Un río se agita por barrancos selváticos y desfiladeros rocosos hacia el mar. La comisión hidroeléctrica del estado ve el agua caer como energía sin explotar. Construir una presa a través de uno de los desfiladeros proporcionaría tres años de empleo para un millar de personas, y un trabajo para un período más largo para veinte o treinta. La presa almacenaría agua suficiente para asegurar que el estado pudiera satisfacer económicamente sus necesidades de energía para la próxima década. Esto estimularía el establecimiento de industrias que consumen mucha energía, las que a su vez contribuirían a la creación de empleo y al crecimiento económico.
El accidentado terreno del valle del río lo hace sólo accesible para los que estén más en forma, pero, no obstante, es un lugar magnífico para ir de excursión. El mismo río atrae a los que se atreven a deslizarse por sus rápidos en balsas. Adentrándose en los valles protegidos hay bosques de raros pinos Huon, muchos de ellos con más de mil años. Los valles y desfiladeros son el hogar de muchas aves y animales, entre los que se encuentra la especie, en peligro de extinción, del ratón marsupial, la cual rara vez se ha visto fuera de este valle. Puede que también haya otras plantas y animales raros, pero nadie lo sabe, ya que los científicos todavía han de investigar la región completamente.
¿Se debería construir la presa? í‰ste es un ejemplo de una situación en la que tenemos que elegir entre grupos muy diferentes de valores. La descripción se basa vagamente en una propuesta de presa en el río Franklin, en el suroeste de la isla de Tasmania, estado australiano del mismo nombre. (El resultado de la propuesta lo podemos encontrar en el capítulo 11, pero deliberadamente he modificado algunos detalles, por lo cual la descripción anterior hay que considerarla como un caso hipotético). La elección entre diferentes valores se podía haber planteado igual de bien utilizando otros muchos ejemplos: la explotación de bosques vírgenes, construir una fábrica de papel que arroje agentes contaminantes en la costa, o abrir una nueva mina al borde de un parque nacional. Un grupo diferente de ejemplos plantearía temas relacionados, pero algo diferentes: la utilización de productos que contribuyan a la reducción de la capa de ozono, o al efecto invernadero; la construcción de nuevas plantas nucleares; etcétera. En este capítulo vamos a analizar los valores que sirven de base a los debates sobre estas decisiones, para los que los ejemplos que hemos visto pueden servir como punto de referencia. Nos centraremos particularmente en los valores en juego en las polémicas sobre la conservación de las zonas salvajes o vírgenes puesto que aquí son más evidentes los valores fundamentalmente diferentes de las dos partes. Cuando hablamos de anegar el valle de un río, la elección que se nos presenta está totalmente clara.

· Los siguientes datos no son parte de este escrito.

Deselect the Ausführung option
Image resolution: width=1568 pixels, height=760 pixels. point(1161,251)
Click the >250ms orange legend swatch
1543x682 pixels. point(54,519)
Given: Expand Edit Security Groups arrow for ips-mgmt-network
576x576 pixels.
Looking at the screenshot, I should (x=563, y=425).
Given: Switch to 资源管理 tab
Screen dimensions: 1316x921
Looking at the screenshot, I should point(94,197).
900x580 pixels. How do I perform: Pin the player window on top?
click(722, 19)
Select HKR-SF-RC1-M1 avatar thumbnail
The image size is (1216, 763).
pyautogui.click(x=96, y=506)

En general, se puede decir que los que están a favor de la construcción de la presa están valorando el empleo y una mayor renta per cápita para el estado por encima de la conservación de una zona salvaje, de plantas y animales (tanto comunes como pertenecientes a especies en peligro de extinción), y de oportunidades para realizar actividades de recreo al aire libre. Sin embargo, antes de empezar a profundizar en los valores de los que construirían la presa y de los que no lo harían, analicemos brevemente los orígenes de las actitudes modernas hacia el mundo natural.
La tradición occidental
Las actitudes occidentales hacia la naturaleza surgieron de la combinación de las del pueblo hebreo, como se representaban en los primeros libros de la Biblia, y la filosofía de los antiguos griegos, particularmente la de Aristóteles. En contraste con otras tradiciones antiguas, por ejemplo la de la India, tanto para la tradición hebrea como la griega los seres humanos eran el centro del universo moral, de hecho no sólo el centro, sino a menudo la totalidad de los rasgos moralmente importantes de este mundo.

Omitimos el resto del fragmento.